# T-725 Natural Language Processing: Lab 5
In today's lab, we will be working with neural networks, using GRUs and Transformers for text generation.

To begin with, do the following:
* Select `"File" > "Save a copy in Drive"` to create a local copy of this notebook that you can edit.
* **Select `"Runtime" > "Change runtime type"`, and make sure that you have "Hardware accelerator" set to "GPU"**
* Select `"Runtime" > "Run all"` to run the code in this notebook.

In [None]:
import os
import warnings

# Suppress some warnings from TensorFlow about deprecated functions
os.environ['TF_CPP_MIN_LOG_LEVEL'] = '3'

## Generating text with neural networks
Let's create a neural language model and use it to generate some text. This time, we will use character embeddings rather than word embeddings. They are created in exactly the same way, and are often used together in neural network-based models. One benefit of using character embeddings is that we can generate words that our model has never seen before.

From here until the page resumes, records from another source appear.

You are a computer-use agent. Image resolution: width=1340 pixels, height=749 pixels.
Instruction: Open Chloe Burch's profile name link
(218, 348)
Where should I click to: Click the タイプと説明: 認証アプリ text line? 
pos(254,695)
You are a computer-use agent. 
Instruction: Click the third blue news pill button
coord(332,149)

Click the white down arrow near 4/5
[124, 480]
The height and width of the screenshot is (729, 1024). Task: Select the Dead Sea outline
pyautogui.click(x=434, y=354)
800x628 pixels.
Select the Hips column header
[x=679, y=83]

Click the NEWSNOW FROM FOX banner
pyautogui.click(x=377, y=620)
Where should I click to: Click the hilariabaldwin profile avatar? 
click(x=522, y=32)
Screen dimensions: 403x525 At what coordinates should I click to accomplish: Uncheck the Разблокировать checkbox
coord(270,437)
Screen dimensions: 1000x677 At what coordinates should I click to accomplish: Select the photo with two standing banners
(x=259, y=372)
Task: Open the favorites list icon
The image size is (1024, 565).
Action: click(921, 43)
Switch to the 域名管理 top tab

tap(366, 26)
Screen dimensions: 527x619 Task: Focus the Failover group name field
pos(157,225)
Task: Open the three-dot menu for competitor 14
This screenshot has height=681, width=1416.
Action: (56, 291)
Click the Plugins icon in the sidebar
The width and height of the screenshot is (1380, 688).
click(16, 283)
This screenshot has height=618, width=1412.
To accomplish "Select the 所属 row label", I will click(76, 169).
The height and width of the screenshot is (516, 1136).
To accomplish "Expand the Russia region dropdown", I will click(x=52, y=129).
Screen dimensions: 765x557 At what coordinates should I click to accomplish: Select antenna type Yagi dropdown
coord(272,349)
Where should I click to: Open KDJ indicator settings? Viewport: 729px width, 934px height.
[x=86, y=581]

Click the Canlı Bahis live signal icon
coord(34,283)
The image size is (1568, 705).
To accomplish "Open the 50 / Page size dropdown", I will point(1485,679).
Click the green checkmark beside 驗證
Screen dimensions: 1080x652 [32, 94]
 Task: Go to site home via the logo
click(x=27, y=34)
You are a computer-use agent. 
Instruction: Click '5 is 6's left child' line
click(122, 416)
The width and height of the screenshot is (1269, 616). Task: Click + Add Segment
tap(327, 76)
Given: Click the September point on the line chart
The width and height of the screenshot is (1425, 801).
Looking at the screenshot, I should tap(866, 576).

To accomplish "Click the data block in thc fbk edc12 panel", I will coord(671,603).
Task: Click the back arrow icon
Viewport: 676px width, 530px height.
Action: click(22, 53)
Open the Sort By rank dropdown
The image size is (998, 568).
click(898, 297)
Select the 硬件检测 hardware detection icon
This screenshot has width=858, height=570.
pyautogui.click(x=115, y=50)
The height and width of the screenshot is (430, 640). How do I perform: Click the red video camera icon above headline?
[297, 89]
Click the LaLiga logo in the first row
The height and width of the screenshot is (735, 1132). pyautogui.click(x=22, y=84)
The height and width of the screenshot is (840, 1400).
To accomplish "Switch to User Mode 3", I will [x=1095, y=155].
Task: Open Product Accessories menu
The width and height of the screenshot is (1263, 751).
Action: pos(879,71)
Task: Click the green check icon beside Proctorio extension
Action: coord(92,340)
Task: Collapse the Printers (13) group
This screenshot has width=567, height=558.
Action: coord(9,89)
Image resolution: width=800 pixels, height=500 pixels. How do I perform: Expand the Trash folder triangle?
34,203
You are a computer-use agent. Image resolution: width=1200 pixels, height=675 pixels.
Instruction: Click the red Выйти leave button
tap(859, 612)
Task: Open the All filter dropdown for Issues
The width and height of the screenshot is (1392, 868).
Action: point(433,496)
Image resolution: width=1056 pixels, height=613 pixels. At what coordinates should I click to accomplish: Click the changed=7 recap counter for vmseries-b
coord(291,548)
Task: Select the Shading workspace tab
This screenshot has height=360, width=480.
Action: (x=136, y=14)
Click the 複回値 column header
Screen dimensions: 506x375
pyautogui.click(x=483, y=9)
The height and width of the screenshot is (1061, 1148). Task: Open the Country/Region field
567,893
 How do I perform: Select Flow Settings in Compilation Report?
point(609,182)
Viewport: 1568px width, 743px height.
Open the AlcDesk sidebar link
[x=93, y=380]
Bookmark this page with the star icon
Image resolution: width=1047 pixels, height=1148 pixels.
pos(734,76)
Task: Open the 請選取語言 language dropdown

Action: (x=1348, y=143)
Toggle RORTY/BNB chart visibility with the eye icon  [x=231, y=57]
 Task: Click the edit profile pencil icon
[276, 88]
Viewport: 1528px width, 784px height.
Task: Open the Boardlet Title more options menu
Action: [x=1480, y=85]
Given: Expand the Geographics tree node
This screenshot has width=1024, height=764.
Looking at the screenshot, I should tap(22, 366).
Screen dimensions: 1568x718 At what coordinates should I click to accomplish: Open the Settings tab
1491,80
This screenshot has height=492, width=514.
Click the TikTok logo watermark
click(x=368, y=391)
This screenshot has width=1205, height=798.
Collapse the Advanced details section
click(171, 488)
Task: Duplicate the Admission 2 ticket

The model takes as input a sequence of characters and predicts which character is most likely to follow. We will generate text by repeatedly predicting and appending the next character to a string. First, however, we need some text to train it on.


In [None]:
# Based on the following tutorial:
# https://www.tensorflow.org/tutorials/text/text_generation

import tensorflow as tf
import numpy as np
import os
import time

# Let's download some text by Shakespeare to train our model
url = 'https://storage.googleapis.com/download.tensorflow.org/data/shakespeare.txt'
path_to_file = tf.keras.utils.get_file('shakespeare.txt', url)

with open(path_to_file, encoding='utf-8') as f:
  shakespeare = f.read()

print("First 250 characters:")
print(shakespeare[:500])

print ("Length of text: {:,} characters".format(len(shakespeare)))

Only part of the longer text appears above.